The decision to expand was motivated by several factors, Barnes said: There was no other full-time classical station in the area, a lot of former L.A.-area residents who are familiar with KUSC have moved to the central coast to retire, and new listeners means potential new financial donors.

‘We believe the investment will pay for itself over time,’ she said.

Barnes said KUSC has no further plans to expand geographically. Moving further south isn’t practical because San Diego already has a classical station and the radio market there is much more expensive, she noted.

What the station will continue exploring, however, is how to make its programming available via the ever-evolving new media, such as podcasts and online.

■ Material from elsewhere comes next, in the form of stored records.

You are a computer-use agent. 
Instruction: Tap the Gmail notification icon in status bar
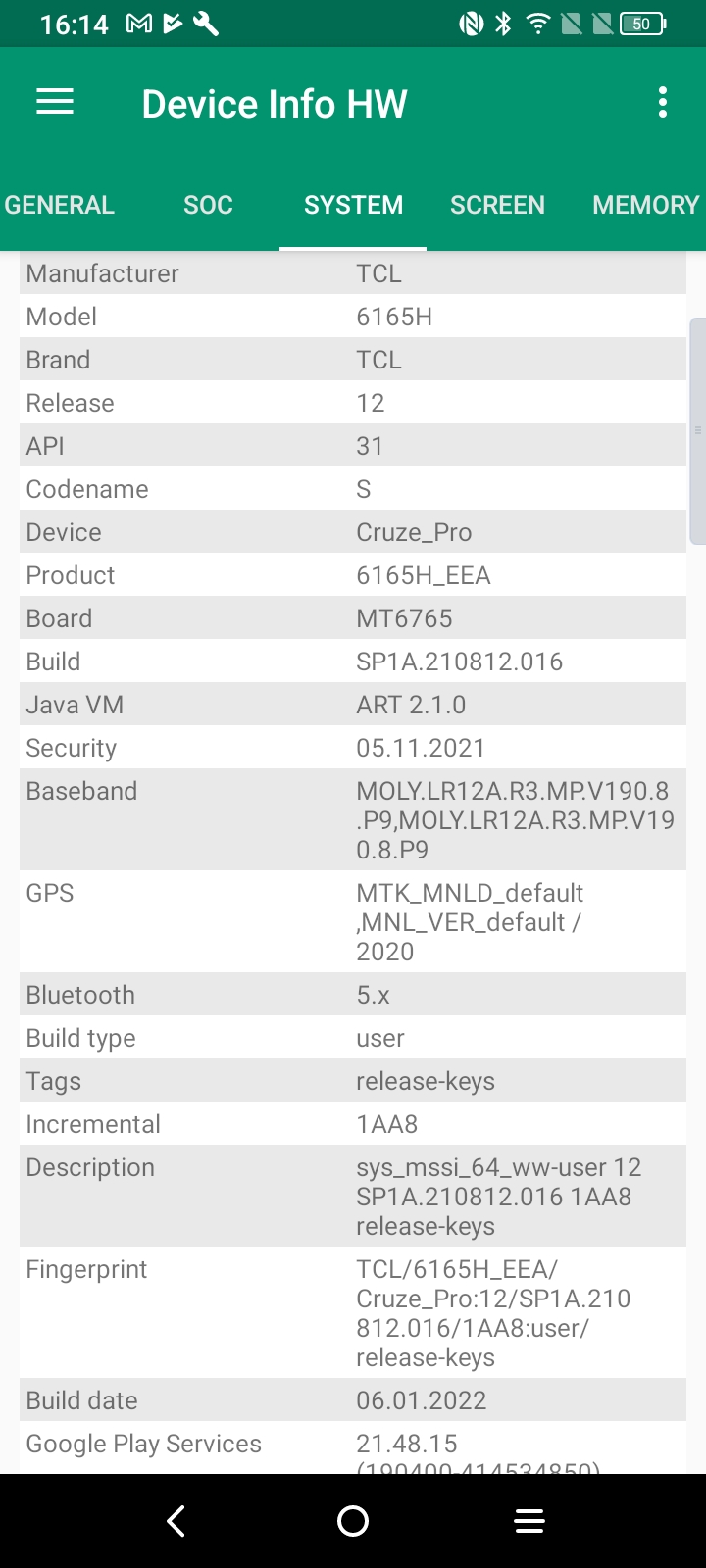click(139, 24)
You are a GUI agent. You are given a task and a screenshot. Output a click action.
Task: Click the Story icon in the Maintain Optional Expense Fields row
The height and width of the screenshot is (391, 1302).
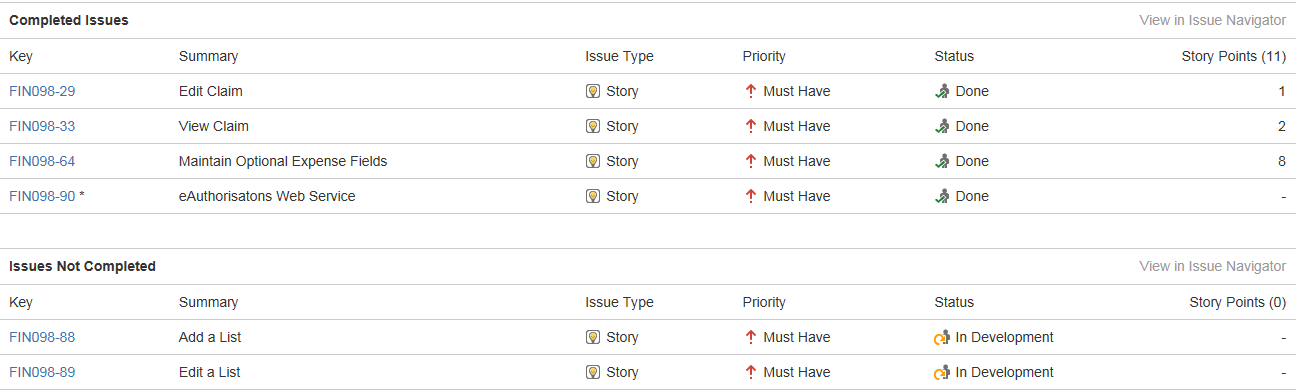[593, 161]
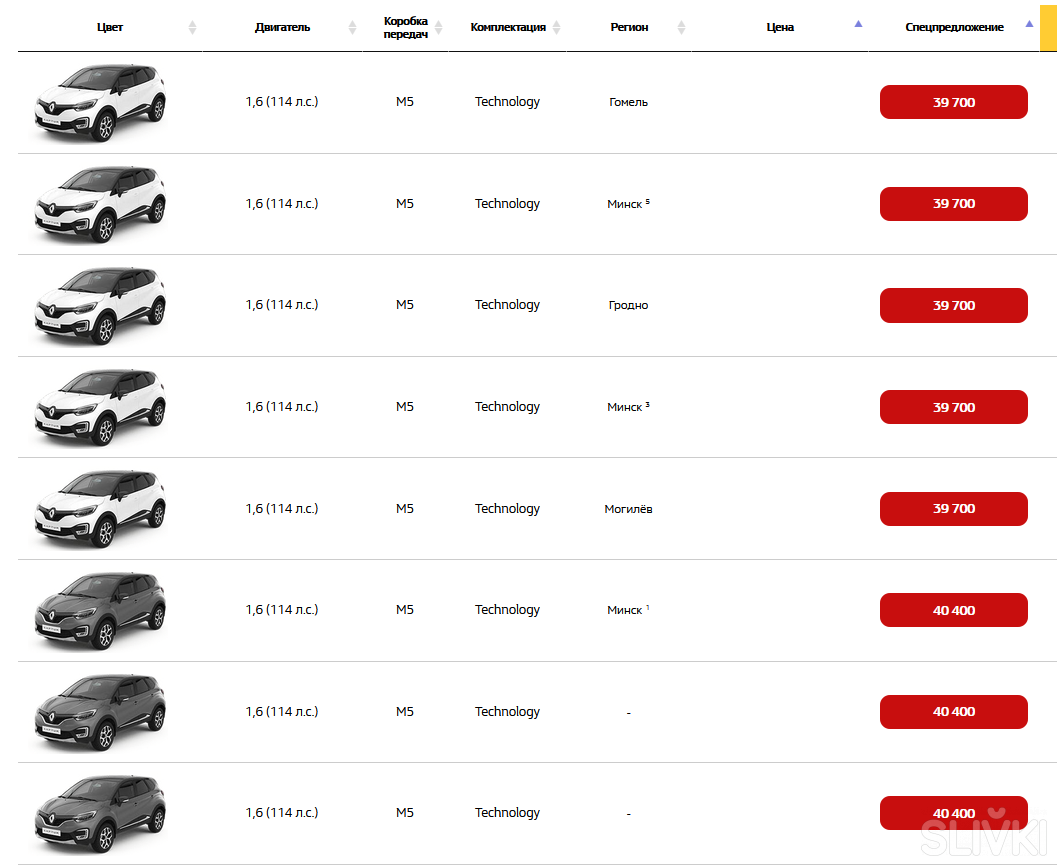The height and width of the screenshot is (866, 1057).
Task: Click Коробка передач sort arrows
Action: (438, 27)
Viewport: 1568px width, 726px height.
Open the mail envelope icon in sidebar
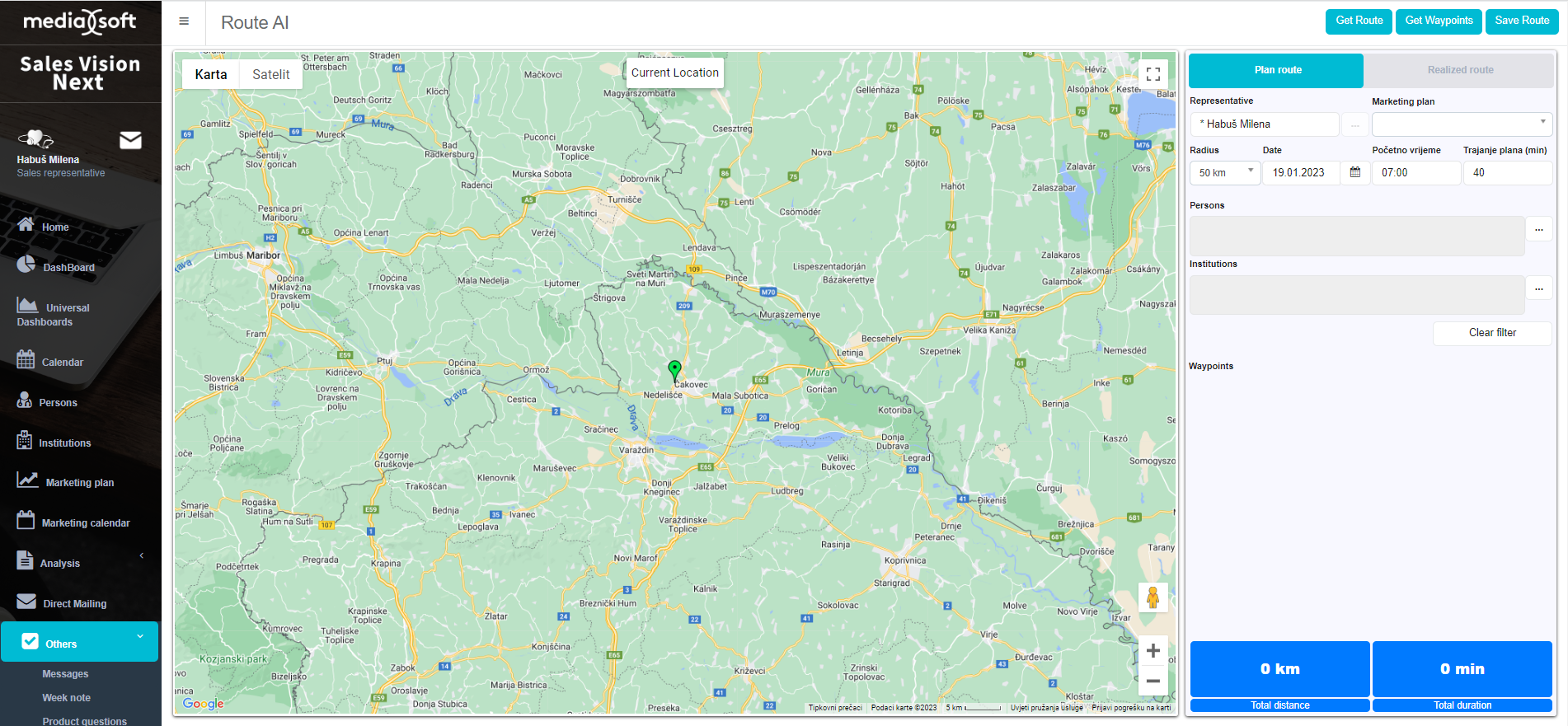click(130, 140)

Mt. Wilson FM Broadcasters Inc., which owns country station KKGO-FM (105.1) and talk station KGIL-AM (1260), said this week that it was reviving classical station KMZT (K-Mozart) as a full-time digital station for people with HD receivers (at 105.1 HD2) beginning Sunday. The classical programming also will be heard on KGIL from 9 a.m. to 6 p.m. Sundays.

Barnes said she wasn’t concerned about that competition because HD receivers still aren’t in wide use and she is skeptical that they ever will be, given the other options consumers have to pick up additional radio stations via satellite, the Internet or cable TV connections. KUSC streams an HD signal at 91.5.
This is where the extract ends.